If you are still not sure if a snagging survey is worth it, ask your developer if they will permit The Professional Snagging Company to complete your snagging survey pre completion. Unfortunately, 99% of the time you will be told we aren’t. If we look at the the non-residential sector though, it is the norm for snagging to take place pre completion / handover, so that issues can be rectified while the teams are on-site to fix them.
Clearly it makes sense for any snags to be found and fixed before the new homeowners move in? Why will they say no and politely point out that they still own the property and with it control access?
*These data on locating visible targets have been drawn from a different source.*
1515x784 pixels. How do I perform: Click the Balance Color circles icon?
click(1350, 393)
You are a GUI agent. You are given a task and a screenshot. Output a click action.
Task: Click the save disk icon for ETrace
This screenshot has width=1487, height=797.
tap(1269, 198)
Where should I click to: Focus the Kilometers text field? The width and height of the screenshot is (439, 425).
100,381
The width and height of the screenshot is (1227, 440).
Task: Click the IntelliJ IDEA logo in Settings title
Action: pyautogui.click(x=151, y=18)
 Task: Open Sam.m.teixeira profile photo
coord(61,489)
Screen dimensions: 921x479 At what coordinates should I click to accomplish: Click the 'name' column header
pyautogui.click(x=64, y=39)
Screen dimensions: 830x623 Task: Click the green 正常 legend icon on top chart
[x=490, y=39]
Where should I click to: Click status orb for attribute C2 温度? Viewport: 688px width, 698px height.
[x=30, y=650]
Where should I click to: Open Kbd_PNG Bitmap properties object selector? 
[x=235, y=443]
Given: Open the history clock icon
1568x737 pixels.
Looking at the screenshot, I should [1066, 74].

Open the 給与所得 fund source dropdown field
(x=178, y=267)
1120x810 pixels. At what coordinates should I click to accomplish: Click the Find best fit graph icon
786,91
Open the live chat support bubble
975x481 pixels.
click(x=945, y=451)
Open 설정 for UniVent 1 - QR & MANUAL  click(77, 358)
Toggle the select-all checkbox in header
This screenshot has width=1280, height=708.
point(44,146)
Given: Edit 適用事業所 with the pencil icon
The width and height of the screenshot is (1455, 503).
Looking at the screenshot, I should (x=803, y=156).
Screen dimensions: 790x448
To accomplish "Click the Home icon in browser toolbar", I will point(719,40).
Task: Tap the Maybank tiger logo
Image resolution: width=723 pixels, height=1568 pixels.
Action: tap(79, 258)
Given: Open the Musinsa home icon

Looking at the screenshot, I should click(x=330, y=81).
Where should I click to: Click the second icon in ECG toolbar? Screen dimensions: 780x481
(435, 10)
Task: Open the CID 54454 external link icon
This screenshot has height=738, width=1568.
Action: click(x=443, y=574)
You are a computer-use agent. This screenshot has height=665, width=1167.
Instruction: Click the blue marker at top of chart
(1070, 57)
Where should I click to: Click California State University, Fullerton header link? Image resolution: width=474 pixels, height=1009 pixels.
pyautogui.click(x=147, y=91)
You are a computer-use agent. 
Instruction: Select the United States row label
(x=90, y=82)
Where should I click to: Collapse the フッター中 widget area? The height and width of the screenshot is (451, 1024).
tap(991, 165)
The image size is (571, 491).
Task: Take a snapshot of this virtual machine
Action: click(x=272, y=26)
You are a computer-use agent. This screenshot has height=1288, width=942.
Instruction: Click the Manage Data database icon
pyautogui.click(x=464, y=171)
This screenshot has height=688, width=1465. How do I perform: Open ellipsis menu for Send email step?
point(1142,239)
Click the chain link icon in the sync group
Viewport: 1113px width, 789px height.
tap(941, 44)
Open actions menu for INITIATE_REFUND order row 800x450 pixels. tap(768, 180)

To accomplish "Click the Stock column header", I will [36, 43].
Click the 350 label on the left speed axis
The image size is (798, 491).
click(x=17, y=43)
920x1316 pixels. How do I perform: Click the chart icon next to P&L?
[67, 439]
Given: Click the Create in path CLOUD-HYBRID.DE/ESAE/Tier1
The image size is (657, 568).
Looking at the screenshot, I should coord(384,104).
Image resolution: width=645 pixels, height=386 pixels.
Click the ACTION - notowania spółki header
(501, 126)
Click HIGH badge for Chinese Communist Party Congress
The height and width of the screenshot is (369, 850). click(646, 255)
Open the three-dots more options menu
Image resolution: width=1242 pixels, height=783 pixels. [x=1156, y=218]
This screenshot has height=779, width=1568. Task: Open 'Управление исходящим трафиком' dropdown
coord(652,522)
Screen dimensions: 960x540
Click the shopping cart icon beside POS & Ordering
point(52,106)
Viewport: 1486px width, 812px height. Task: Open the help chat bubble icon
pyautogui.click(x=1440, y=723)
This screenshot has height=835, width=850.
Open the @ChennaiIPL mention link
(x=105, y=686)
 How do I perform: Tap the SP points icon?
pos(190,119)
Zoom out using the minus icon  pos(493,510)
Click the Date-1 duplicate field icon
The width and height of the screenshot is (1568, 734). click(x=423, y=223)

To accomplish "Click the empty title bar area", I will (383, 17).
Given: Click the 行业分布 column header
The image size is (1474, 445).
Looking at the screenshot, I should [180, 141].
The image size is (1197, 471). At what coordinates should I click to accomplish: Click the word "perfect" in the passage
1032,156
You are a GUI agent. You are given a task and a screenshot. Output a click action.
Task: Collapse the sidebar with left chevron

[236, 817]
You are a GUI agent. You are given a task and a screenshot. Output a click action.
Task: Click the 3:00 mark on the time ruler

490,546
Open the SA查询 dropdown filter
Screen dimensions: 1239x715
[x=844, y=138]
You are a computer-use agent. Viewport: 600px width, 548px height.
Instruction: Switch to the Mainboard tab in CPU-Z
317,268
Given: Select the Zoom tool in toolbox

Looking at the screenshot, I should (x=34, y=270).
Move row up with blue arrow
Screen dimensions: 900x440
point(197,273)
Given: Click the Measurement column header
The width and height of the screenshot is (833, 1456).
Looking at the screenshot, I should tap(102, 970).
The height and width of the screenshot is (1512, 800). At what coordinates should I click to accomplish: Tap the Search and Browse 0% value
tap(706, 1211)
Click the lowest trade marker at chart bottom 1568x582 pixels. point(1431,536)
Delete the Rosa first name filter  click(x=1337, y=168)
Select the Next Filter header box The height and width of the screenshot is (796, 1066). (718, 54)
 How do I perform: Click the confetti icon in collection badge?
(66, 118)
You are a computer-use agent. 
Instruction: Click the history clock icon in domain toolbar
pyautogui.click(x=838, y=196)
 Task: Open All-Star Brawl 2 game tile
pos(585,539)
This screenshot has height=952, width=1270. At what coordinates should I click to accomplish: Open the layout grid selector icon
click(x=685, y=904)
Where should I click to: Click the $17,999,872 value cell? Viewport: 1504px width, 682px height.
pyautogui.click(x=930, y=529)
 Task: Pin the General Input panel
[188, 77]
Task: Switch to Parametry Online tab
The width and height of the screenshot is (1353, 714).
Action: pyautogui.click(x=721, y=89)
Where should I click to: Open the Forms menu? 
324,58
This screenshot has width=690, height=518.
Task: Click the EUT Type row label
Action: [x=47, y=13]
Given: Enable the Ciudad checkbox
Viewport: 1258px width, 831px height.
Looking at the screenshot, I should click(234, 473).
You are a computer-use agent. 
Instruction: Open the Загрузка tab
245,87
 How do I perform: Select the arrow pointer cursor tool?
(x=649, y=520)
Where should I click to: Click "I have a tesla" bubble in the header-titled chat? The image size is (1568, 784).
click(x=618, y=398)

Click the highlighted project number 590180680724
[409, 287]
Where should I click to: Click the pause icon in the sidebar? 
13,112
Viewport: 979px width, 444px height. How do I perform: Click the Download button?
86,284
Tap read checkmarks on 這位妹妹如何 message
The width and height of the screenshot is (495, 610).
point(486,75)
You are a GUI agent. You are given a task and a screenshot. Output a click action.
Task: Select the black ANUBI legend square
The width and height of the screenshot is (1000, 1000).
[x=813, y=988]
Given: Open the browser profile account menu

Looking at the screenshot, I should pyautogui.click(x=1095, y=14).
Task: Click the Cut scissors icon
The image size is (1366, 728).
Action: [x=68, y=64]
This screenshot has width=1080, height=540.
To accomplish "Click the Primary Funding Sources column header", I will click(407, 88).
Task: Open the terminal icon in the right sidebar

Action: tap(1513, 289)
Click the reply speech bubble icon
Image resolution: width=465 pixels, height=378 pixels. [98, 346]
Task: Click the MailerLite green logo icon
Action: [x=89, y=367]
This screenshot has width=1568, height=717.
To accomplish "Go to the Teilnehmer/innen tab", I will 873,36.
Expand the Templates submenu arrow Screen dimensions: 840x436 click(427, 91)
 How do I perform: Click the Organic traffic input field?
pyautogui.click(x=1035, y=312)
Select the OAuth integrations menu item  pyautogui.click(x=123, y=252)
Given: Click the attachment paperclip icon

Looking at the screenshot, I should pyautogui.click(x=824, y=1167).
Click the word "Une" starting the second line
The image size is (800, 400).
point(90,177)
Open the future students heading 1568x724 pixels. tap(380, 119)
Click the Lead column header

It’s not due to COVID19, health and safety or that the property has already been checked by them (like they want to find lots of extra work).
It is generally because they know a trained professional will hold them to account better than the untrained eye. A professional snagging survey will give you an expert opinion on your side, for a fraction of the cost of your new home, save you time, save you money, and ultimately give you piece of mind in your new home. Still not sure if a snagging survey is worth it? See why all our happy customers agree it absolutely is.
Frequently Asked Questions
When Should Snagging be Done?
A snagging survey should be carried out once a building developer has finished construction and decoration. Most property developers will insist that snagging inspections happen as soon as possible to avoid the additional cost of sending contactors back to a property rather than use builders and decorators they have on site while continuing the development.
Is a snagging survey worth it?
The average new build property in the UK will have over 100 snags in the snagging list, but the average new build property buyer won’t know what to look for when following a snagging check list. A lot of new home owners find this process to be very stressful and expensive experience if new build defects are not spotted early. Considering how much a new home costs, paying a specialist to make sure you get value for your money is worth every penny.
How does a snag list work?
A snag list is a list of all the defects, faults or poor workmanship found in a new build property. The list is normally created by a snagging company on behalf of an owner. An inspector will conduct the snagging survey on a new build property and publish a report for both the owner and the property developer. This is then used to make sure that the property is finished to a high standard, as a site manager should then address the issues found in a snagging inspection by going back into a property and fixing the snags.